Data shown>
============================================================

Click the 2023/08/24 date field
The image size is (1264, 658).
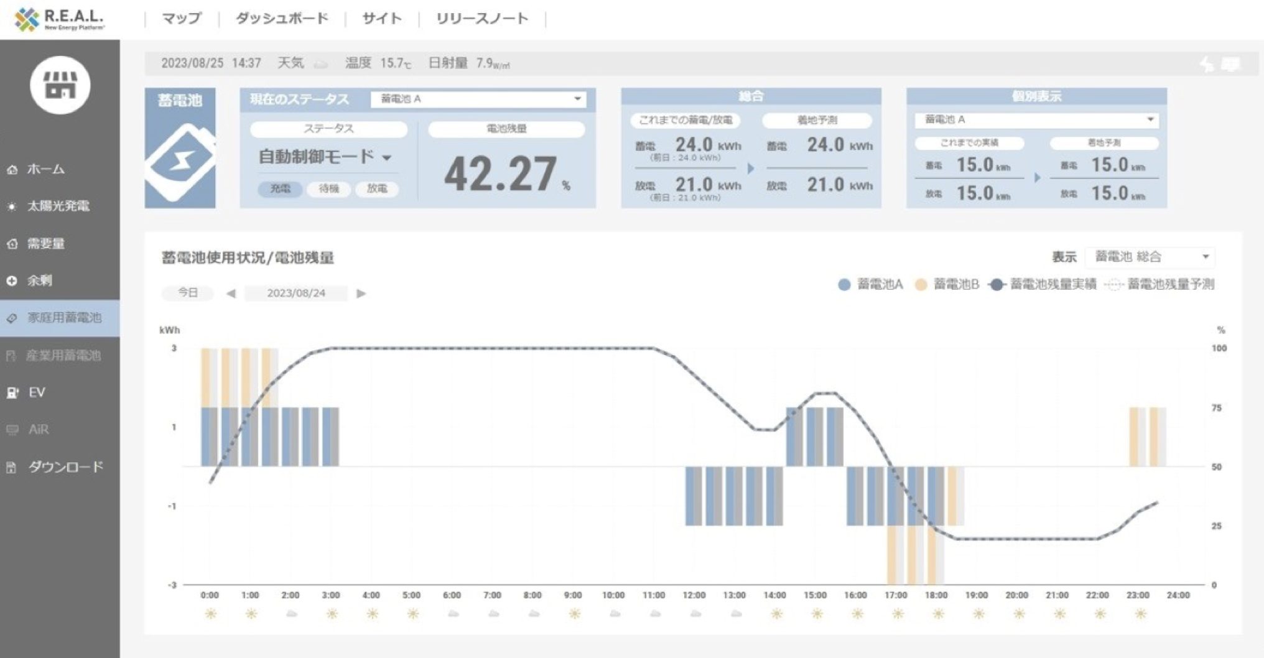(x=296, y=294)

============================================================

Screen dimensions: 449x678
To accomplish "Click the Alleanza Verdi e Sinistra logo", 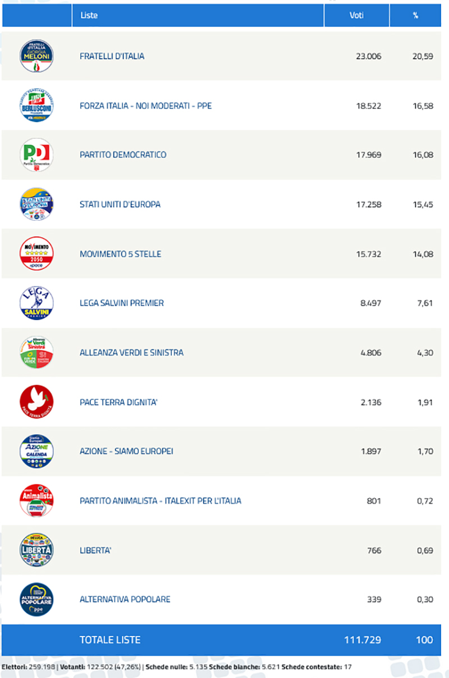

============================================================

Your answer should be the lines above, word for word, from the line with "Screen dimensions: 449x678" through the line with "the Alleanza Verdi", minus the pictures.

Screen dimensions: 449x678
To accomplish "Click the Alleanza Verdi e Sinistra logo", 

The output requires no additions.